> **Check your understanding**:
1. Return the passage of the ecology essay from "On A Global" up to and including "our global agenda?", copied word for word.
2. Using the ecology essay, decide whether each statement agrees with it, answering yes or no and quoting the deciding words. (a) The author says ecological findings appear in the media mostly as light entertainment. (b) The author says everyone would agree that human disturbed landscapes are easier to predict. (c) The author calls for an end to presenting ecological trivia in the media.
3. Answer these questions from the ecology essay.
(a) How many years ahead does the author look when asking what ecological science should show the world?
(b) What might continued overgrazing of a grassland end in?
(c) What name does the author suggest for the global agenda?

> **Page excerpt**:
On A Global Agenda for Ecology

Reading the ecology literature now I am excited by the papers that are filling in small gaps in our understanding of population and community ecology. Good work indeed. But I am concerned more about the big picture – what would we like ecological science to show to the world in 50 years as our achievements? There are two aspects of this question. At present the findings of ecological research are presented in the media mostly as what could be coarsely described as ecological trivia, light entertainment. We must continue to do this as it is an important part of keeping the public aware of environmental issues. The second aspect of our public face is the bigger issue of how we can make the future world a better place. This part is a global agenda for ecology that should be the background focus of all our research. So what should be our global agenda?

We could call it global change. Specifically, how will our ecological systems change as a joint consequence of climate change and human disturbances? So look out the window to any natural landscape where you live and ask how much we now know that will allow you to predict what that scene will be like in a century or so. We should be able to make this prediction more easily with human disturbed landscapes that with those driven by environmental change, but I am not sure everyone would agree with this hypothesis. We will probably know that if we continue to overgraze a grassland, we will end with a weed infested wasteland or even bare soil. Consequently, a rational management agency should be able to prevent this degradation. These kinds of change should be easy to manage yet we as a society continue to degrade ecosystems all over the globe. Is there an general index for degradation for the countries of the world, so we could add it to Greenhouse Gas Emissions, freshwater contamination, overharvesting of fish and timber, and a host of other environmental indicators that are useful to the public?

> **Provided records**:
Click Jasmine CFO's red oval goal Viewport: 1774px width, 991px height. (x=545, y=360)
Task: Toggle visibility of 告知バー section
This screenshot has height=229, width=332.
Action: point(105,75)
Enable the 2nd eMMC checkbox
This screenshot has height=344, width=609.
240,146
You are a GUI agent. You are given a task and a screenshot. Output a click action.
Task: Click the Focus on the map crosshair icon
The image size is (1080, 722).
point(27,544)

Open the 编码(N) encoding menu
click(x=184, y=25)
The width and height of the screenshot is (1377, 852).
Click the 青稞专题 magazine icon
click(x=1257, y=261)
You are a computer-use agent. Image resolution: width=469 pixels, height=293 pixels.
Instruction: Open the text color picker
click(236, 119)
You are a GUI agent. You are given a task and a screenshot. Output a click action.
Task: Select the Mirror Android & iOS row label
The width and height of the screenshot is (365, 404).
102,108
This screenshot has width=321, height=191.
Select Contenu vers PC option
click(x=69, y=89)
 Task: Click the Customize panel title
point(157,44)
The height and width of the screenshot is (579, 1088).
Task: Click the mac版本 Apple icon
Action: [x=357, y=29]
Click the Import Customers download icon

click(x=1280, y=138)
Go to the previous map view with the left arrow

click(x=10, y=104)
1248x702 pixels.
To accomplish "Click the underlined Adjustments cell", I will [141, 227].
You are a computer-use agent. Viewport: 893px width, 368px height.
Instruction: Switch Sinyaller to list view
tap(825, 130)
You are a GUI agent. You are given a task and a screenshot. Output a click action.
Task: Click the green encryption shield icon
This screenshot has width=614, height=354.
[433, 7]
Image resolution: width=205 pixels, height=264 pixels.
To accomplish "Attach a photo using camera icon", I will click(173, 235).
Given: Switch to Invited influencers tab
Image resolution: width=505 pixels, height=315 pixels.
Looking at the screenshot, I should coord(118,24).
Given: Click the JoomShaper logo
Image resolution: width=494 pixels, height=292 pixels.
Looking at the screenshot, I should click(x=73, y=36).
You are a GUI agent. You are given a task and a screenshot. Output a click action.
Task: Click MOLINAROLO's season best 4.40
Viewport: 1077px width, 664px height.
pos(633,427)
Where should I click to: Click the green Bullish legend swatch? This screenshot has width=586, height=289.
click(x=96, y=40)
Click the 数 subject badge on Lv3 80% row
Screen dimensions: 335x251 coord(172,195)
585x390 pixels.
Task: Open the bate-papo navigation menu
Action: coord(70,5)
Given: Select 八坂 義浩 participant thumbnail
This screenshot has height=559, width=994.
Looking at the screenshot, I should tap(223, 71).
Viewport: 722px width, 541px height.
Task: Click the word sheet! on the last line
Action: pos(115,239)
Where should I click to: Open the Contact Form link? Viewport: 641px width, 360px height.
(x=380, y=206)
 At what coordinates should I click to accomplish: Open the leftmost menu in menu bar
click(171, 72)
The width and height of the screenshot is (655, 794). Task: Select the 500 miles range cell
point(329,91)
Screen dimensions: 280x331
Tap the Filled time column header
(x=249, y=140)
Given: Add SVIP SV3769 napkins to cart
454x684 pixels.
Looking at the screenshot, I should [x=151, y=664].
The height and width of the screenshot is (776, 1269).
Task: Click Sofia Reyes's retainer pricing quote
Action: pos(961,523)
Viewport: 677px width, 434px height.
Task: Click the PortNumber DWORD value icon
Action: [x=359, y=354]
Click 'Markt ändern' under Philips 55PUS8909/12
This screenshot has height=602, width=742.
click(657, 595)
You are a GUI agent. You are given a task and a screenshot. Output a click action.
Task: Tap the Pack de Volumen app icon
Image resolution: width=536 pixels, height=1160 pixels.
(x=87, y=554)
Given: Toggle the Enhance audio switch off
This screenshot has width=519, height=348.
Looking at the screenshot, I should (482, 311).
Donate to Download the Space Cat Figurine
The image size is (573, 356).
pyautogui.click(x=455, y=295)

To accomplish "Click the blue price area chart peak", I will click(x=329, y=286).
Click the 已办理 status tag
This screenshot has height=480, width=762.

> **Answers for the exercise**:
1.
On A Global Agenda for Ecology

Reading the ecology literature now I am excited by the papers that are filling in small gaps in our understanding of population and community ecology. Good work indeed. But I am concerned more about the big picture – what would we like ecological science to show to the world in 50 years as our achievements? There are two aspects of this question. At present the findings of ecological research are presented in the media mostly as what could be coarsely described as ecological trivia, light entertainment. We must continue to do this as it is an important part of keeping the public aware of environmental issues. The second aspect of our public face is the bigger issue of how we can make the future world a better place. This part is a global agenda for ecology that should be the background focus of all our research. So what should be our global agenda?

2.
(a) Yes: "the findings of ecological research are presented in the media mostly as what could be coarsely described as ecological trivia, light entertainment."
(b) No: "but I am not sure everyone would agree with this hypothesis."
(c) No: "We must continue to do this as it is an important part of keeping the public aware of environmental issues."

3.
(a) 50 years.
(b) A weed infested wasteland or even bare soil.
(c) Global change.